I’m still reading through the Ofqual report in the this summer’s GCSE English examinations and trying to find the holes (of which there are many) and work out which ones are the most important.
I think one of the biggest holes in their analysis of the problem is right in our faces on the summary page. They claim:
The report acknowledges that, knowing what we know now, regulators and the exam boards could have done more. Some controls, especially moderation tolerances for controlled assessment, could have been run more tightly and communication could have been better in various ways.
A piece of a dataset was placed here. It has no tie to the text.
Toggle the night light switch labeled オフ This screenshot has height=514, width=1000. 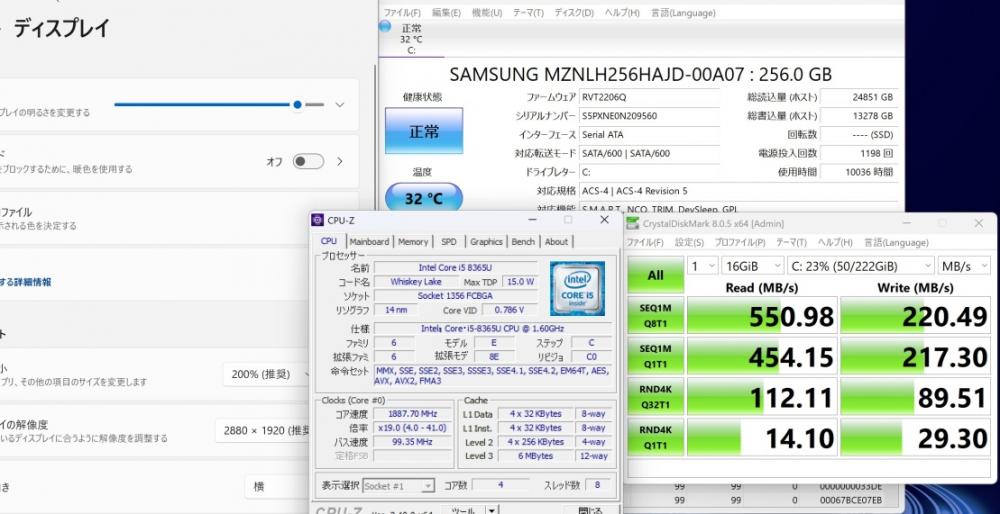pos(308,161)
However, once this GCSE design had been implemented, Ofqual does not believe that the problems seen this summer could have been eliminated, no matter how much more tightly these qualifications had been managed.
Before we go anything further let me say this: The biggest problem this summer (with AQA) was not with the controlled assessment. The number of extra marks required for a C on the controlled assessment component (worth 60%) was 5. On the Unit 1 exam (worth 40%) the number of extra marks required for a C was 9. This penalised massively those students who were sitting the exam for the first time and those students who had done badly in previous sittings and we were resitting. This combined with the changes to the CA mark led to devastating results in some schools.
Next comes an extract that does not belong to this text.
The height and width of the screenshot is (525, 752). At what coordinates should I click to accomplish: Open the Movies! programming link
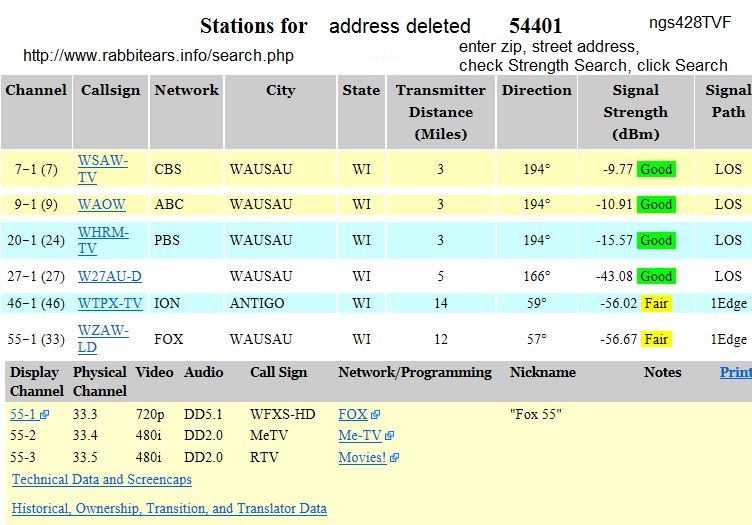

On Friday the media blamed teachers under pressure, but behind that attention grabbing storyline the real situation is very murky. If teachers were marking too high and the tolerance was too wide then it makes it very easy for Ofqual to shirk any responsibility. Their response to the apparent increase in grades was to request the exam boards to move the grade boundaries up. As I’ve already discussed on this blog they couldn’t change grade boundaries for previous exams, so they had to adjust this summer’s boundaries. The problem with this is that THIS affected all schools, regardless of whether they were perceived to have manipulated their marking or not.
If you don’t understand how the moderation process works, it’s basically like this:
Moderation involves schools sending a sample of students’ work to a moderator who checks the marking. They select a sample of the students they’ve received from each school and check it. If they agree (within tolerance) with the centre’s marks they record the candidates whose mark they have moderated, the number of marks the centre awarded the candidate and how many marks the moderator felt the folder was worth. If they don’t agree with the centre’s marks then they moderate an extended sample of students’ work and then record their marks and the centre marks on the MMF. Either way the exam board get what the moderator thinks the marks should have been, regardless of whether they were in tolerance or not.
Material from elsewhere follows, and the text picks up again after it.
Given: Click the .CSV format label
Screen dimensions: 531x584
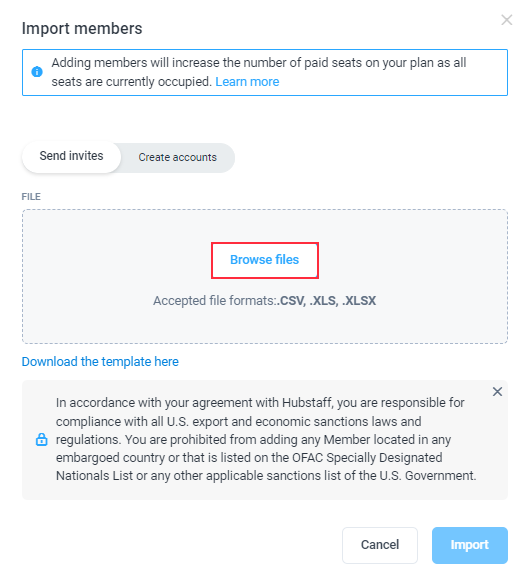Looking at the screenshot, I should pos(292,301).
This is important because Ofqual are claiming that the tolerance allowed schools to manipulate the results and over mark. If this was the case then the exam boards could have reduced the tolerance and adjusted individual schools controlled assessment marks rather than adjusting the grade boundaries which affected every school in the country. This would have penalised the schools that were apparently manipulating the system, rather than EVERYBODY.
It’s not just me or other English teachers who are frustrated with the situation. I’ve had an email from an AQA moderator who moderated both GCSE English and English Language and Literature. Their response is published below in full and unedited:
So Glenys Stacey thinks that the blame for the furore over the 2012 exam results in English lies squarely at the feet of the teachers who, she says, overmarked their students’ controlled assessments. Moderation did not solve the problem because of the “tolerance” rule which means that moderator marks and centre marks can disagree – as long as they are within tolerance, the marks will not be adjusted.
As with everything that I do, I took this job very seriously. I was acutely aware that I was going to be passing judgement on the work of colleagues as well as on the work of students, and I made sure that I was thorough in my work as well as accurate. Frequently on the phone to my team leader, I sought advice when I felt that I needed to, and referred the most difficult cases up the line to her. My reports to centres were detailed – not one was under a side in length – and referred to strengths as well as areas for development. I wanted to ensure that the work of the centres was recognised in the report; as a teacher myself, I know just how hard teachers work to get their controlled assessments marked accurately and off to the moderator.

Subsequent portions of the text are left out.